The AI That Found A Bug In The World’s Most Audited Code

Key Takeaways

AI agents, like OpenAI's Aardvark, are now capable of finding zero-day vulnerabilities in heavily audited software.
Early AI models struggled with security tasks, but GPT-4 demonstrated significant breakthroughs in analyzing complex data like cybercriminal chat logs.
Aardvark mimics human security researchers by reading code, writing tests, and proposing patches for vulnerabilities.
AI is augmenting the cybersecurity workforce, helping to address a significant talent shortage rather than replacing human analysts.
AI tools offer a defensive advantage, particularly for under-resourced open-source projects against sophisticated nation-state attackers.

OpenAI's AI agent, Aardvark, led by Matt Knight, discovered a memory corruption bug in OpenSSH.
OpenSSH is a critical piece of infrastructure software that has undergone extensive auditing for decades, making this discovery significant.
This advancement is viewed as a critical step in providing a defensive advantage and scaling security intelligence to address the estimated 3.5 million unfilled cybersecurity jobs.

In 2020, earlier AI models like GPT-3 could not effectively analyze security logs or code for vulnerabilities, often fabricating results.
During GPT-4's training in summer 2022, a security team tested a mid-training snapshot that successfully analyzed security logs, identifying actions like opening a reverse shell.
A second breakthrough involved GPT-4 analyzing 60,000 messages from a dissolved Russian cybercriminal chat group, written in slang, identifying targets including civilian infrastructure.

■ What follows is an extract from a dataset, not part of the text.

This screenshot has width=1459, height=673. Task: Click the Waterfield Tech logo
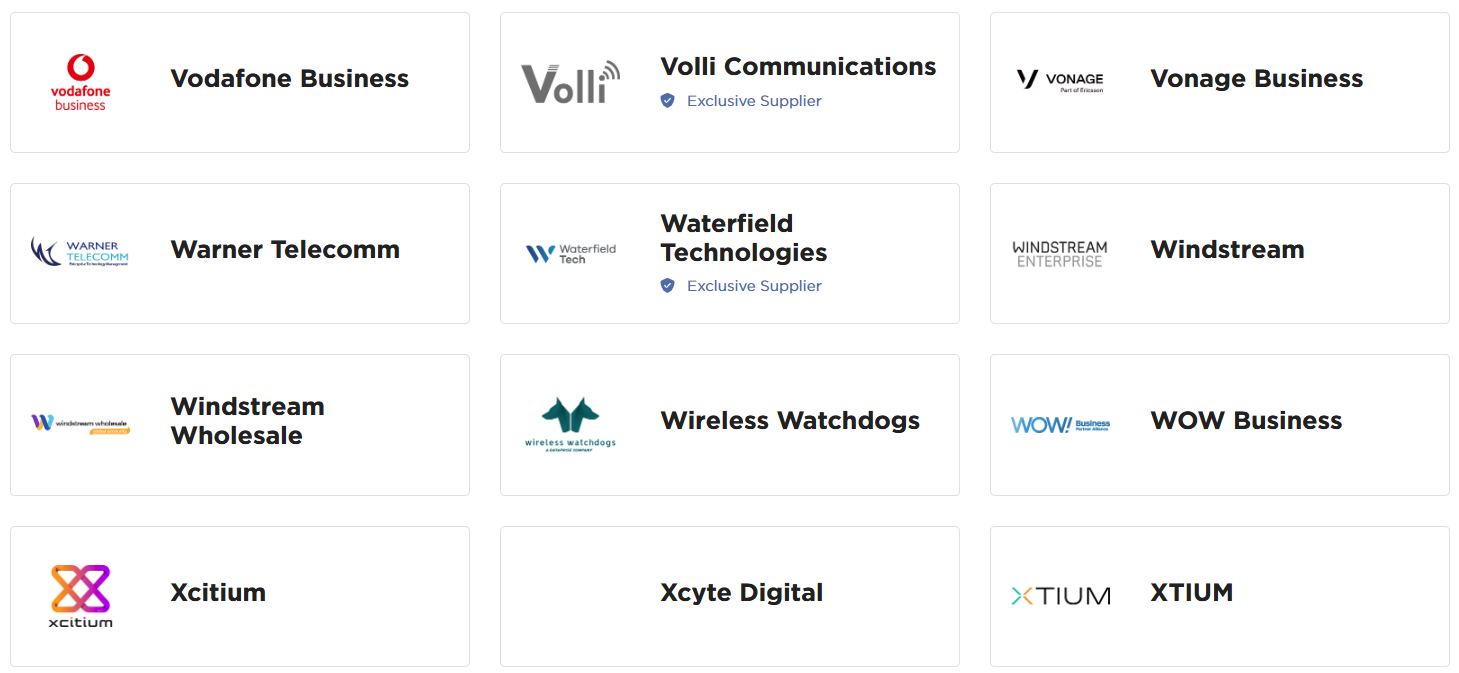570,254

Aardvark is an AI agent designed for security research that operates like a human researcher by reading and analyzing code, writing tests, and exploring the codebase.
Its process involves assessing security objectives, modeling the codebase and its security properties, searching for vulnerabilities, and validating them in a secure sandbox.
Aardvark then uses tools like Codex to generate patches for identified vulnerabilities, which are subsequently rescanned by the agent.

Aardvark expanded to scan open-source projects, demonstrating its effectiveness across various languages and stacks, finding memory corruption bugs in highly audited C code.
The tool successfully identified novel zero-day vulnerabilities and generated corresponding patches using generative AI, a key innovation transforming software security practices.
This capability suggests AI models are moving beyond pattern matching to actual novel discovery of bugs in core infrastructure code, a crucial feature for AI code generation products.
Developers found Aardvark's contextual explanations of vulnerabilities and suggested fixes valuable, indicating the project was on the right track.

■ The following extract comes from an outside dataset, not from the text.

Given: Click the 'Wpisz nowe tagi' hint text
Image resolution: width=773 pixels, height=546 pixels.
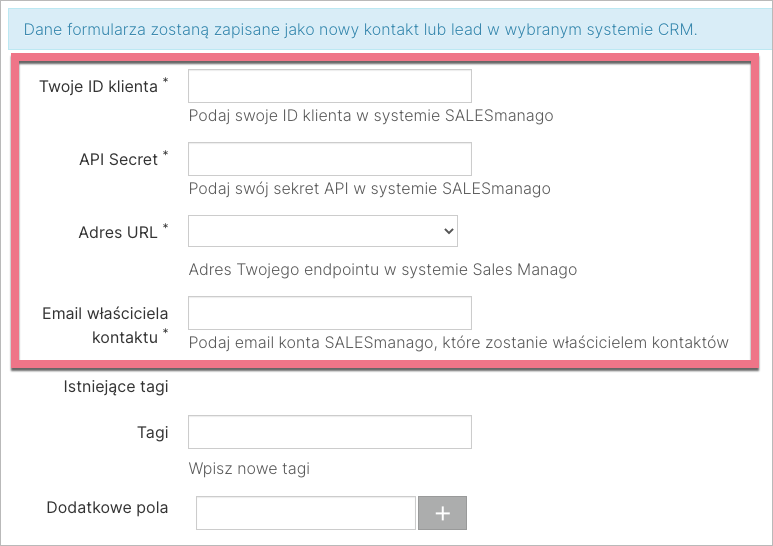Looking at the screenshot, I should pyautogui.click(x=249, y=468).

The discussion addresses the impact of AI on cybersecurity jobs, concluding that AI is currently augmenting, not replacing, human analysts due to a significant talent shortage.
AI tools are seen as enhancing the efficiency of existing cybersecurity professionals and potentially lowering the barrier to entry for new talent.
Aardvark is presented as a proactive, continuous auditing tool that monitors code changes in near real-time, akin to a senior AppSec engineer, scaling security expertise for developers.
While acknowledging the 'cat and mouse' evolution of offensive cyber operations, the conversation emphasizes AI's potential to empower defenders in identifying vulnerabilities.

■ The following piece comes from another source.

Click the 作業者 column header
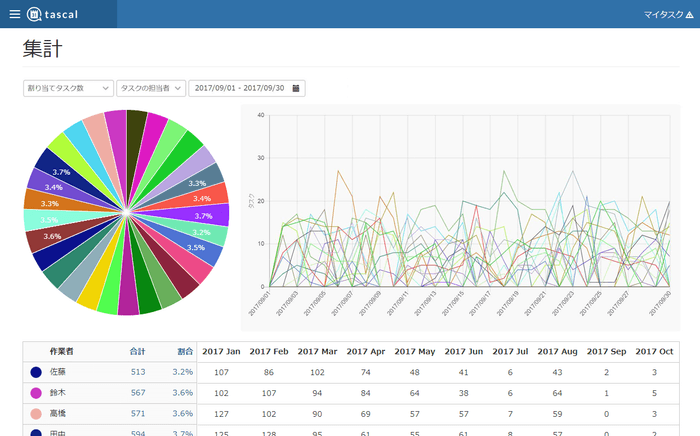This screenshot has width=700, height=436. (x=62, y=351)
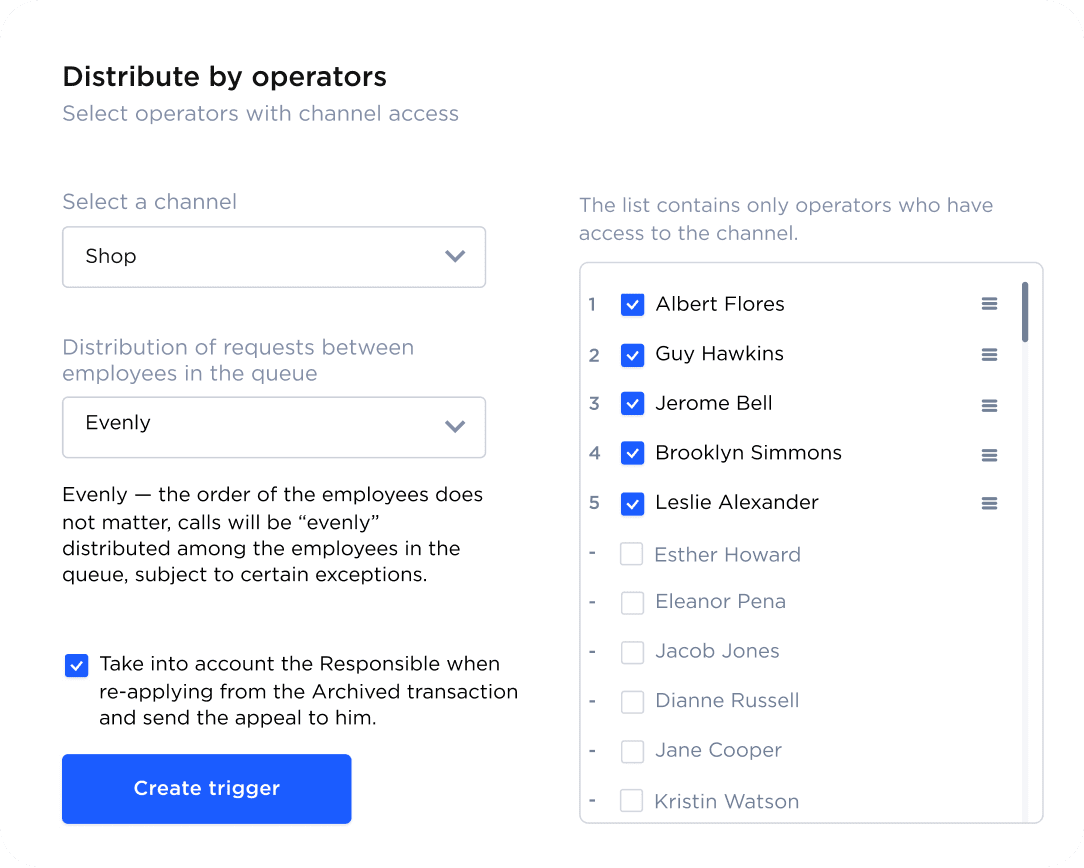This screenshot has height=868, width=1084.
Task: Click the operator list scrollbar
Action: point(1025,312)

The XZ Utils backdoor incident is highlighted as an example of the vulnerability of under-resourced open-source communities to sophisticated state-sponsored or criminal actors.
AI tools like Aardvark can help address this security gap in open source by scaling security intelligence, providing developers with resources to combat advanced threats.
OpenAI is launching a private beta for Aardvark for open-source maintainers to solicit feedback and ensure the tool meets their specific needs.
The guest expresses a desire for Aardvark to democratize access to advanced security tools for smaller organizations and individuals, reflecting on his own career enabled by open source.